Here is how you can train your eye to switch. I use to shoot a lot of shotgun so they made me wear a pair of shooting glasses with a bit of chap stick smeared right in the center of the glass of the eye you want to switch from. So say for me with the dom. left eye, i wanted it to switch to my right eye while shooting with my right hand. For open sights have the gun unloaded and have a partner stand in front of the shooter like he is shooting, wearing the glasses have the partner dab a bit of chap stick on the shooting glasses where the pupal is. The spot should be large enough not to be able to see the sights but enough to pick up peripheral vision. Now go out and shoot or use a snap cap in the house to get use to looking down the non-dom eye.

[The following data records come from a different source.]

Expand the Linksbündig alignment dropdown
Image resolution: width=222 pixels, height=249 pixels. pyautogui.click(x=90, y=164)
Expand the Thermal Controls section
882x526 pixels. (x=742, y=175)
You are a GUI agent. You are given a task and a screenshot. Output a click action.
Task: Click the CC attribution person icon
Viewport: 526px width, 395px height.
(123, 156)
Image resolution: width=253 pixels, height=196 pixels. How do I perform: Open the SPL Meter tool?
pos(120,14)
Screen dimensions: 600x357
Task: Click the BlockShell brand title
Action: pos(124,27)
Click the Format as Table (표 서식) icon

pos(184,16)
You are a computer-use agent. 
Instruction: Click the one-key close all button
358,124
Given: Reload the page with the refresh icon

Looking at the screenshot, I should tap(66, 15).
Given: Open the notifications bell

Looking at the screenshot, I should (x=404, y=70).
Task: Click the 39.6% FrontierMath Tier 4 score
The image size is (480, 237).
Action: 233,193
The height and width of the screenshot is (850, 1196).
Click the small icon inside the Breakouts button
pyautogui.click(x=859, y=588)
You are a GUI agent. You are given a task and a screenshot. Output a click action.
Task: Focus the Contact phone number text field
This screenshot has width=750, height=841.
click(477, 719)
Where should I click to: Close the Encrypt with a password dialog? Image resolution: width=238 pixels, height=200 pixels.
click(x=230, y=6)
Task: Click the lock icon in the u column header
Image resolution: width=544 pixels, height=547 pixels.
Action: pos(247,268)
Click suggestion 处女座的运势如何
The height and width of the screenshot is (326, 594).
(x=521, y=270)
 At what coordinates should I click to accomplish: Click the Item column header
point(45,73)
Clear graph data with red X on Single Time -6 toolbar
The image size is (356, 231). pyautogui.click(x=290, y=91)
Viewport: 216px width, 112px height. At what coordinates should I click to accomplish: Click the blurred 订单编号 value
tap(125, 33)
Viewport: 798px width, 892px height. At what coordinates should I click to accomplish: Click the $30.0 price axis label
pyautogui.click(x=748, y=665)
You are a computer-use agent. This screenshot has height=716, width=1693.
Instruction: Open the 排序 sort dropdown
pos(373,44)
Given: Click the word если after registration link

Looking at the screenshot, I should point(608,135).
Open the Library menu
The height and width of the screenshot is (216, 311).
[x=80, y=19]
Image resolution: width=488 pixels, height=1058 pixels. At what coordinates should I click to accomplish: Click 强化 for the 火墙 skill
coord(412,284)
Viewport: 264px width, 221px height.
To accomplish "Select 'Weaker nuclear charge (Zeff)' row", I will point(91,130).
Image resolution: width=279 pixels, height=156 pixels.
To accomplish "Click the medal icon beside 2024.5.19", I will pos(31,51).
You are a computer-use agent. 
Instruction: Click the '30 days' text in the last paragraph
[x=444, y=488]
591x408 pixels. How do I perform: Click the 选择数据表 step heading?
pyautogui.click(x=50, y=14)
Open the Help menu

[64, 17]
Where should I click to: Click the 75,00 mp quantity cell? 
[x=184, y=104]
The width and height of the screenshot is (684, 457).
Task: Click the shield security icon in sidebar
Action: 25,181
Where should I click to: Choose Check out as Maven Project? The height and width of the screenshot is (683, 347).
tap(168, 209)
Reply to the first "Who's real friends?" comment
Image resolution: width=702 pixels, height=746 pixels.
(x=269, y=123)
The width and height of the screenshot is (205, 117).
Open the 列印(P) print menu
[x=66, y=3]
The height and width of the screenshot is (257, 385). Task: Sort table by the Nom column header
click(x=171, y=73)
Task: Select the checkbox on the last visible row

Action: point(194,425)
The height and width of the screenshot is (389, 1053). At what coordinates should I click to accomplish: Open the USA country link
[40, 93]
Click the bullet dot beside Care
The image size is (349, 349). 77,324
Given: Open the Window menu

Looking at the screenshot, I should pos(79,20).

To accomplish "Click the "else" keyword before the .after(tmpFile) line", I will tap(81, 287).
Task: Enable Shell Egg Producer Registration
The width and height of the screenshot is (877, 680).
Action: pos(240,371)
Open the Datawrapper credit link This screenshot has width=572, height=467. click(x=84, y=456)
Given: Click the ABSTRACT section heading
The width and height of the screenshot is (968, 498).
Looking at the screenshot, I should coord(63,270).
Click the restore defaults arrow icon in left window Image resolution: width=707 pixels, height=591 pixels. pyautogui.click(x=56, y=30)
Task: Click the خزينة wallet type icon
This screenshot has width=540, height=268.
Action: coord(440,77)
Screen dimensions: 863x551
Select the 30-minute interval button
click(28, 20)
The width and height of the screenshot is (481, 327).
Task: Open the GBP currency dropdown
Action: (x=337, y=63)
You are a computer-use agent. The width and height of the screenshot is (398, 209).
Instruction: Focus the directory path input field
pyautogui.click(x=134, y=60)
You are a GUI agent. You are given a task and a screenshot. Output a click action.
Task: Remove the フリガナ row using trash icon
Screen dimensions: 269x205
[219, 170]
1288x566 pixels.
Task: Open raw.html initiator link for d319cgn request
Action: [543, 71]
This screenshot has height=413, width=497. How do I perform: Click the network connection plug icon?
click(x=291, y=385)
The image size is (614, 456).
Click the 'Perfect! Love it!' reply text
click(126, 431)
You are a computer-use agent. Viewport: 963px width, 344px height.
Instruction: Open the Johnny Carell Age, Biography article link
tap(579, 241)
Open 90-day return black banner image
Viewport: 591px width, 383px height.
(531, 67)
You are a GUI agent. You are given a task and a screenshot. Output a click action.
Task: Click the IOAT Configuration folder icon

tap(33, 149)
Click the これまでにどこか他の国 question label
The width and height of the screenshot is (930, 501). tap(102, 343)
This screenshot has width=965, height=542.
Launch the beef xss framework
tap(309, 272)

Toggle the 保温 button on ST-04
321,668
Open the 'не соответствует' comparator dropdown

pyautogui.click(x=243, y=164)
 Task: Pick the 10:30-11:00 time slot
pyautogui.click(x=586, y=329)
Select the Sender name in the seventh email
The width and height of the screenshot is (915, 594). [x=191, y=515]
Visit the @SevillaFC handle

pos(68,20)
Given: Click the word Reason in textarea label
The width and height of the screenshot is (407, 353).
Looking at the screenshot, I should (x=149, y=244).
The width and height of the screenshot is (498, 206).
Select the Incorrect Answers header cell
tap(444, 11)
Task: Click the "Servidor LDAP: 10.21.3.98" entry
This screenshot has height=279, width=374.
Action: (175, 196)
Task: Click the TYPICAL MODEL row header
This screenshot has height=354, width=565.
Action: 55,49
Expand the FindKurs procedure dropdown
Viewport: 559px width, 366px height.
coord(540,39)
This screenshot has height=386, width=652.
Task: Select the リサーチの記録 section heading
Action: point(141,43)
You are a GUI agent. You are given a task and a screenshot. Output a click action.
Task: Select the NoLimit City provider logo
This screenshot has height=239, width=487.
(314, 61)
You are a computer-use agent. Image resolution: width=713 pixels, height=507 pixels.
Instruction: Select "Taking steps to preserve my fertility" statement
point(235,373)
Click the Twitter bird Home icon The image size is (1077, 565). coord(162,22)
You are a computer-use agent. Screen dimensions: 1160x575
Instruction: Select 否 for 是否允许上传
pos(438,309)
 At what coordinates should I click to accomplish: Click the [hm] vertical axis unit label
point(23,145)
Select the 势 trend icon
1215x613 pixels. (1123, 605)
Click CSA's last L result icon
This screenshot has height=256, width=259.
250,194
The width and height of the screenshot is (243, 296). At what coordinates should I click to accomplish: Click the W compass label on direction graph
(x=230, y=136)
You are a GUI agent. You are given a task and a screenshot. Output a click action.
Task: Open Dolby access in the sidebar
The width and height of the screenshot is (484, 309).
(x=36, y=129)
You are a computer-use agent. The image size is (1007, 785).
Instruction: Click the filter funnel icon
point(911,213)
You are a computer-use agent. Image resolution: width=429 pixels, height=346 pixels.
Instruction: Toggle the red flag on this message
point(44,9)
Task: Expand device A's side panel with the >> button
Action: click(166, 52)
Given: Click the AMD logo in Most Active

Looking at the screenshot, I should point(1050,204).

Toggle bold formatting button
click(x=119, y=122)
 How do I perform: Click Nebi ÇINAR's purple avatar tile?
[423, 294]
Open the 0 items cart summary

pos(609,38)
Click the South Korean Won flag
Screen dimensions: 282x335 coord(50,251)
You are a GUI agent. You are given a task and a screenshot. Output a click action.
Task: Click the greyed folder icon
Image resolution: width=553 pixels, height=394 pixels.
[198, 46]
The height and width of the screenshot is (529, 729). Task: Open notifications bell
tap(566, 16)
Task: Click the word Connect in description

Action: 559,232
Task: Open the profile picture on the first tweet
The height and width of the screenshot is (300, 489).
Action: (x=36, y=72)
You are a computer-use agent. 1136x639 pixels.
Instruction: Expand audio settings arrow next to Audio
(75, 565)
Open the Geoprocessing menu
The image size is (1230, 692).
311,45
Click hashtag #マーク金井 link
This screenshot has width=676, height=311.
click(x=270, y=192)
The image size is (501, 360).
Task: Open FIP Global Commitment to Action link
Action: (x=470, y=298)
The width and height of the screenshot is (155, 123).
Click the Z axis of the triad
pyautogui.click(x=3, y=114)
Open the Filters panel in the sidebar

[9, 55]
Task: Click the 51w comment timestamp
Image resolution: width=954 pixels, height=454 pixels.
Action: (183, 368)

If that made any sense at all, that's great. If not practice makes perfect.

xdeano


----------



## barebackjack (Sep 5, 2006)

Its easier to train your hands than your eyes.

There are varying degrees of eye "dominance". For example, my right eye is extremely dominant over my left. Trying to shoot left handed for me is extremely difficult (while using my left eye) because of this. In fact, I cant do it without completely closing my right eye. An eye patch, squinting, or any of the other methods are not enough to overcome the dominance of my right eye. (If I wear an eye patch over the right eye, all ill see is black). My eyelids have to be shut for it to work.

Some people however, have more of a "shared dominance", one eye will be a bit stronger than the other, but not to to an extreme. In some cases, trying to determine what eye is dominant using the standard dominance tests is near impossible. In these cases, the individual, with some training, may be able to shoot with either side (even though they should use the more dominant eye).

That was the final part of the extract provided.